### About this exercise
The result should be the lines from the one holding "Instruction: Duplicate the" to the end of the records below, repeated exactly. No pictures.
>>>>
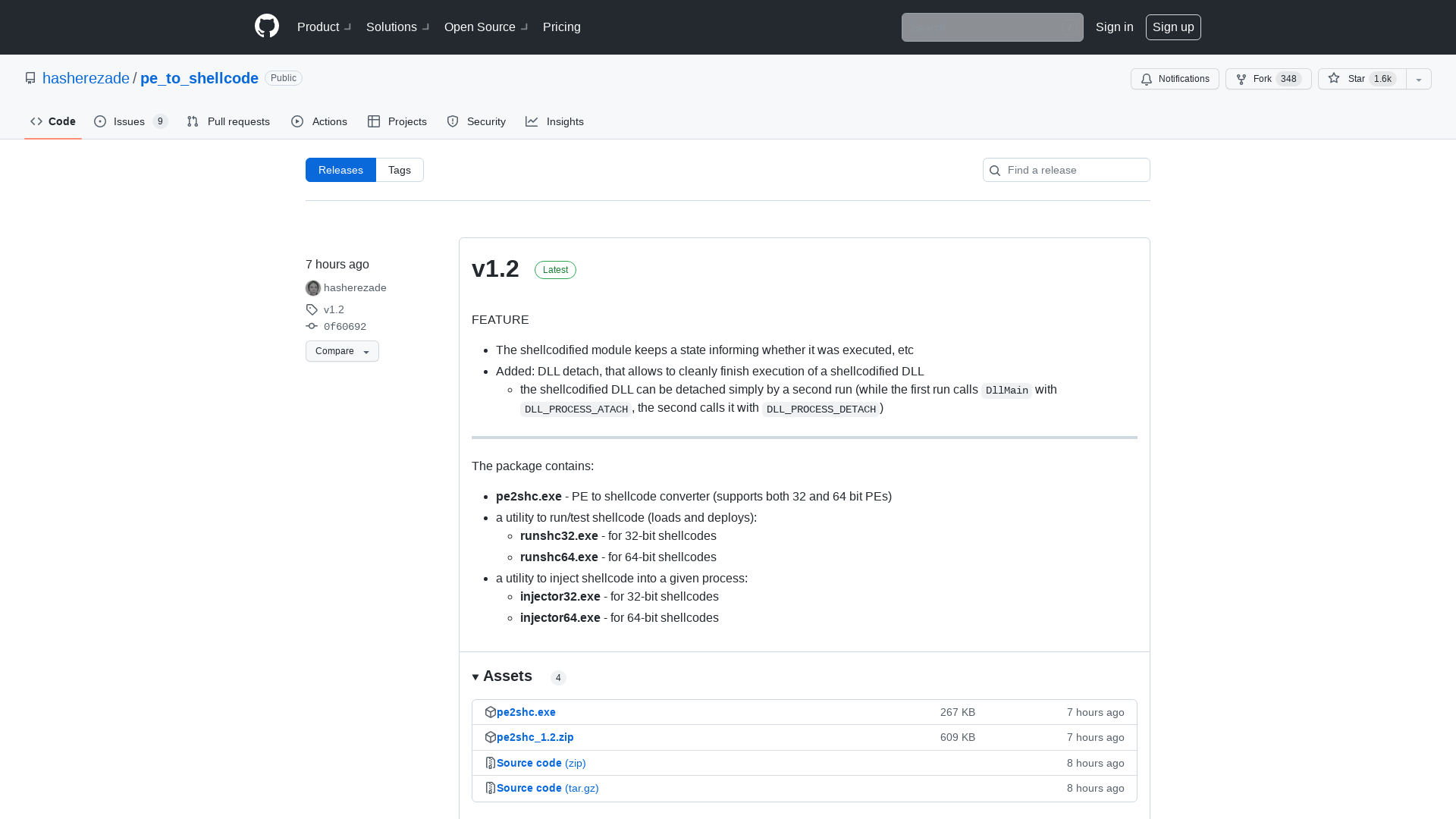Click the Find a release search field
Viewport: 1456px width, 819px height.
pos(1065,170)
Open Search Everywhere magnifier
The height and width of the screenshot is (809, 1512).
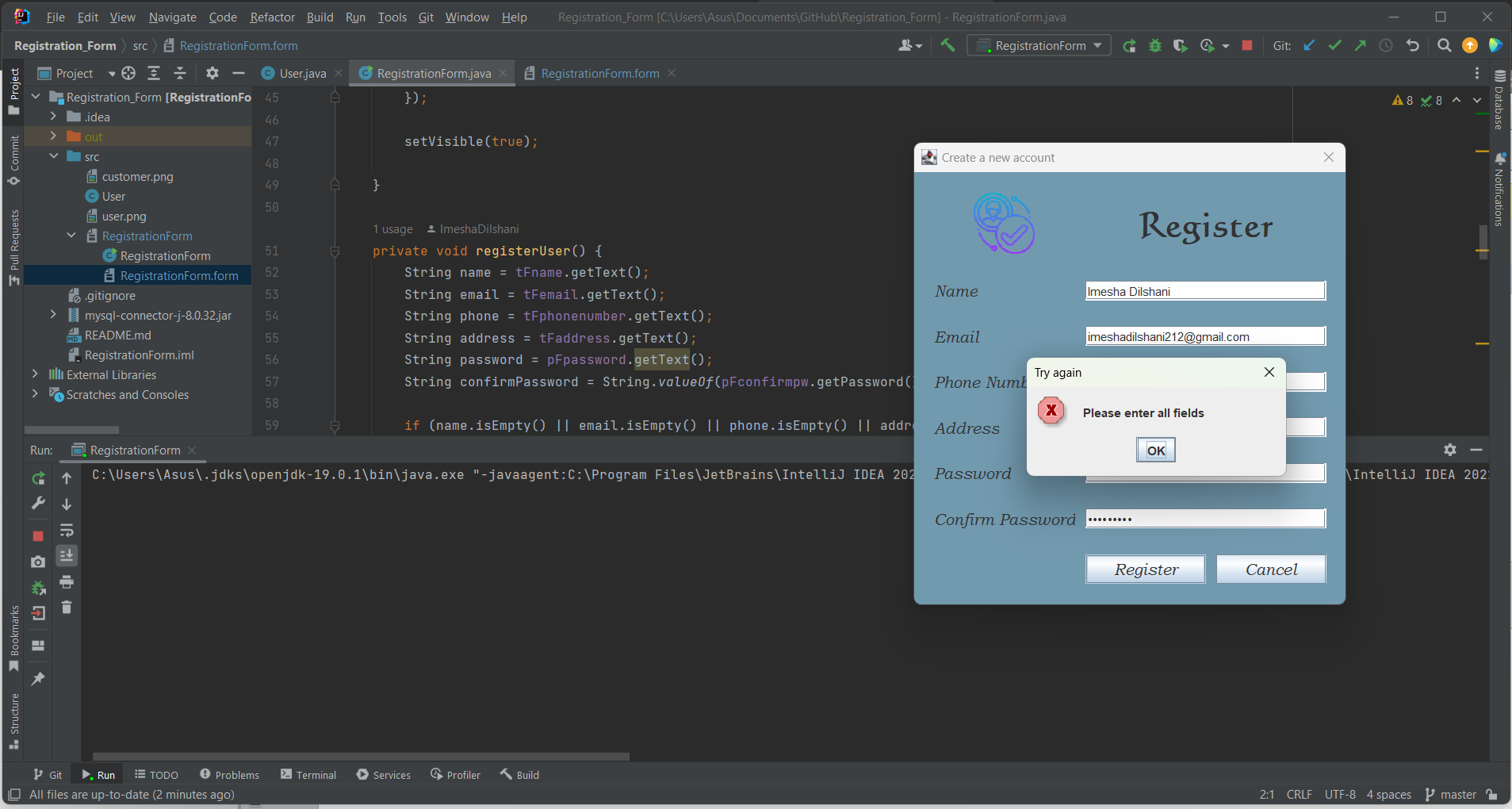1444,45
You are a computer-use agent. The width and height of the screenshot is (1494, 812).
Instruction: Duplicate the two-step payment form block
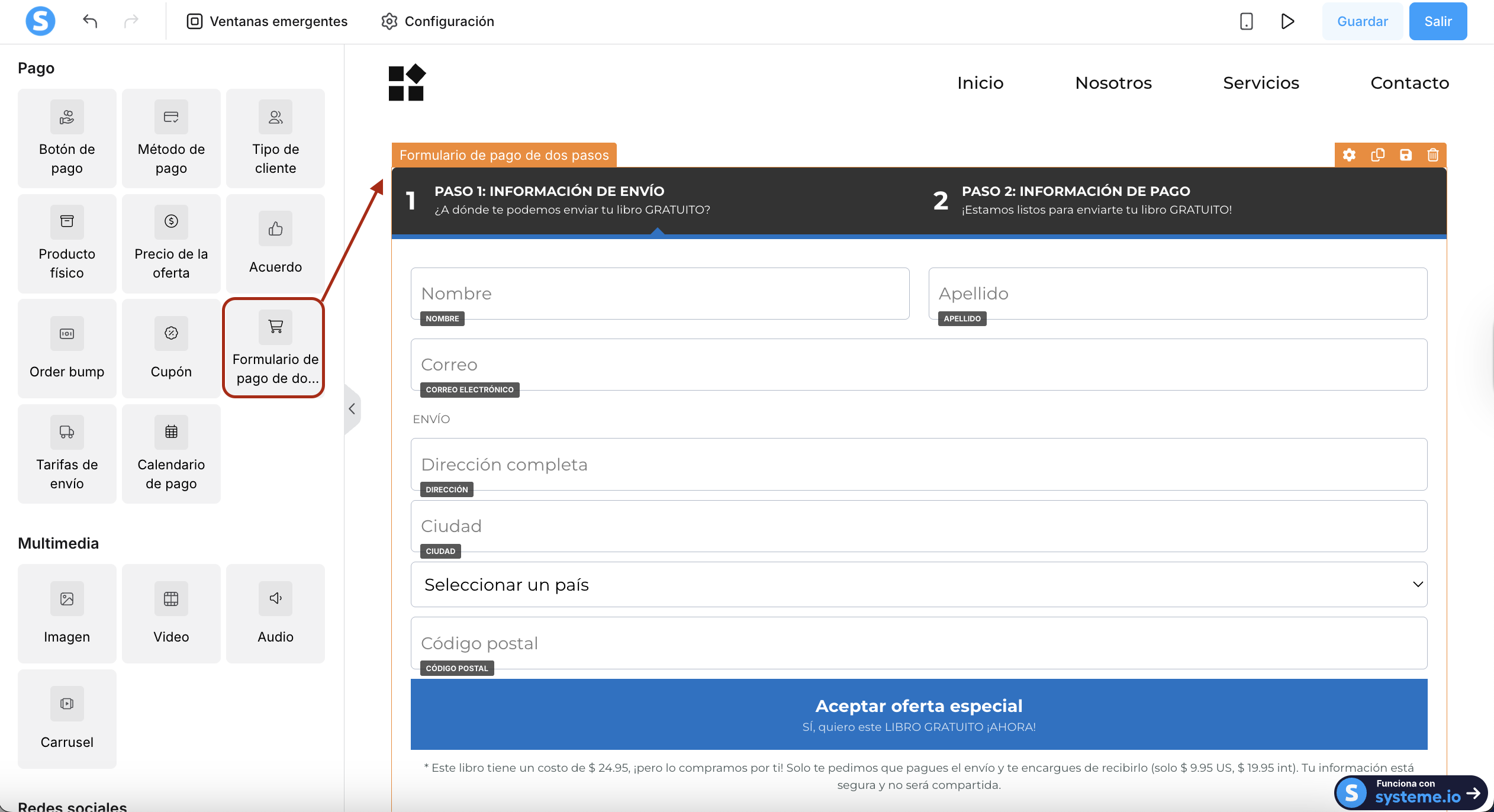(1377, 155)
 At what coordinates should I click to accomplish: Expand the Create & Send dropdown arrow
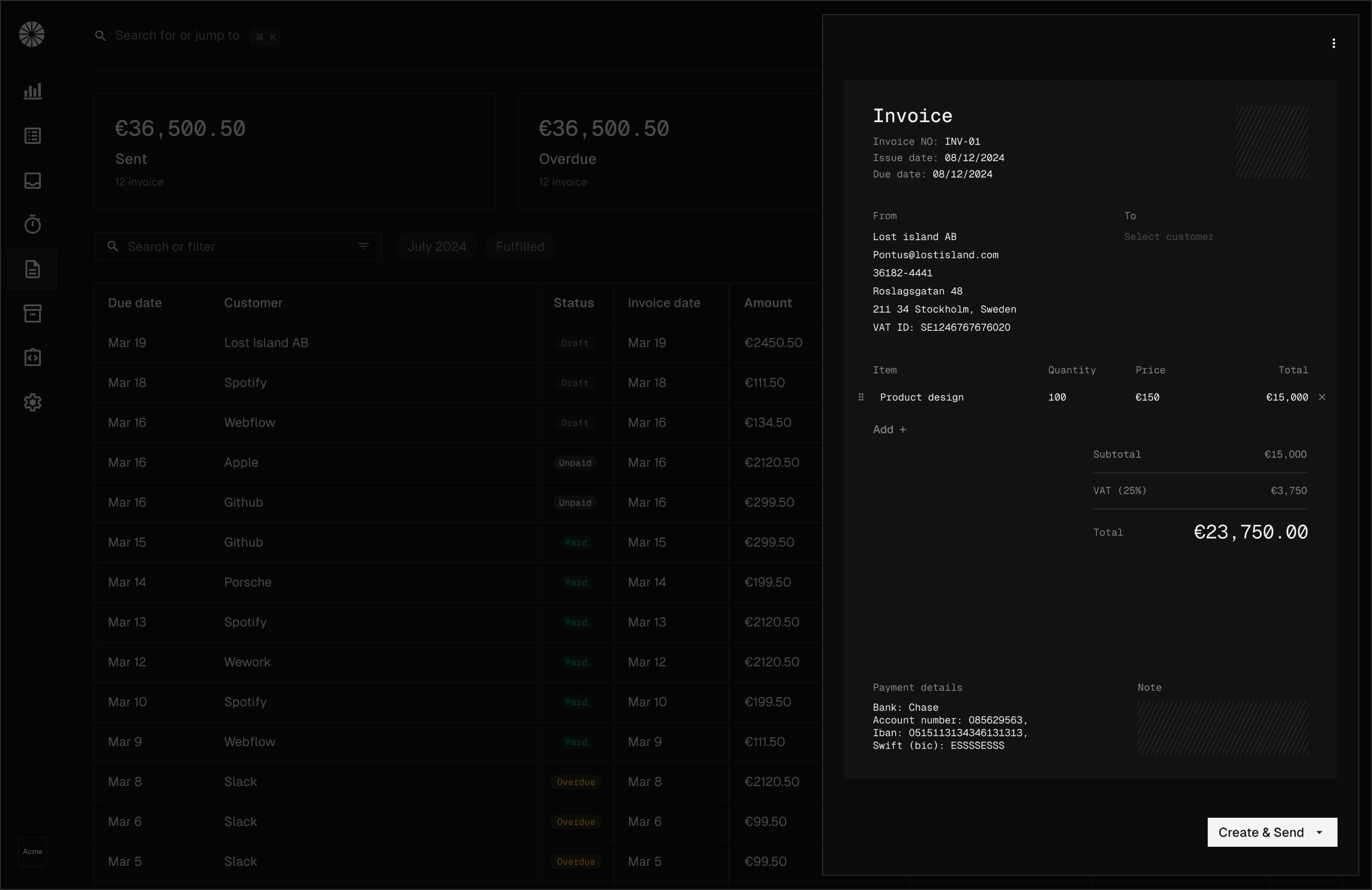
<<<<
### Answer box
Instruction: Duplicate the two-step payment form block
(1377, 155)
 At what coordinates should I click to accomplish: Expand the Create & Send dropdown arrow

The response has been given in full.